> **DATASET RECORDS**
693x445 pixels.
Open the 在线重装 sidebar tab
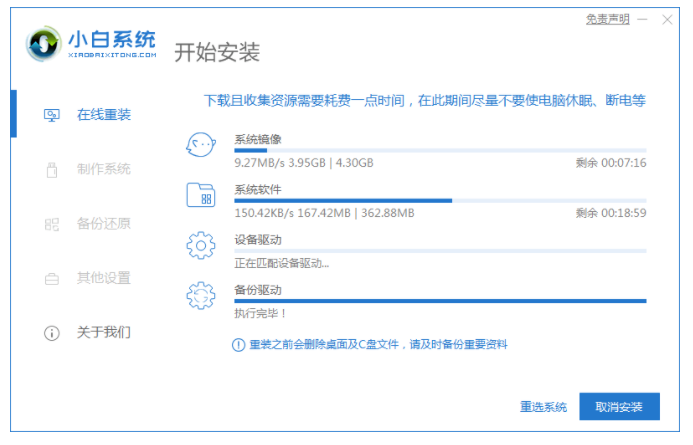104,115
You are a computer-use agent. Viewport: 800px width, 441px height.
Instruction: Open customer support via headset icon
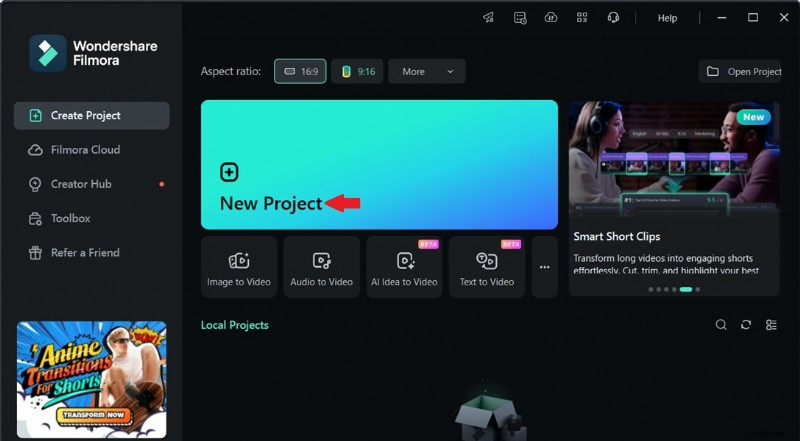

> **TASK INSTRUCTIONS**
Extract the lines beginning with the one that contains "You are a computer-use" and ending with the last line of the listing. Keep them exact and drop the pictures.

> **RESULT BELOW**
You are a computer-use agent. Viewport: 800px width, 441px height.
Instruction: Open customer support via headset icon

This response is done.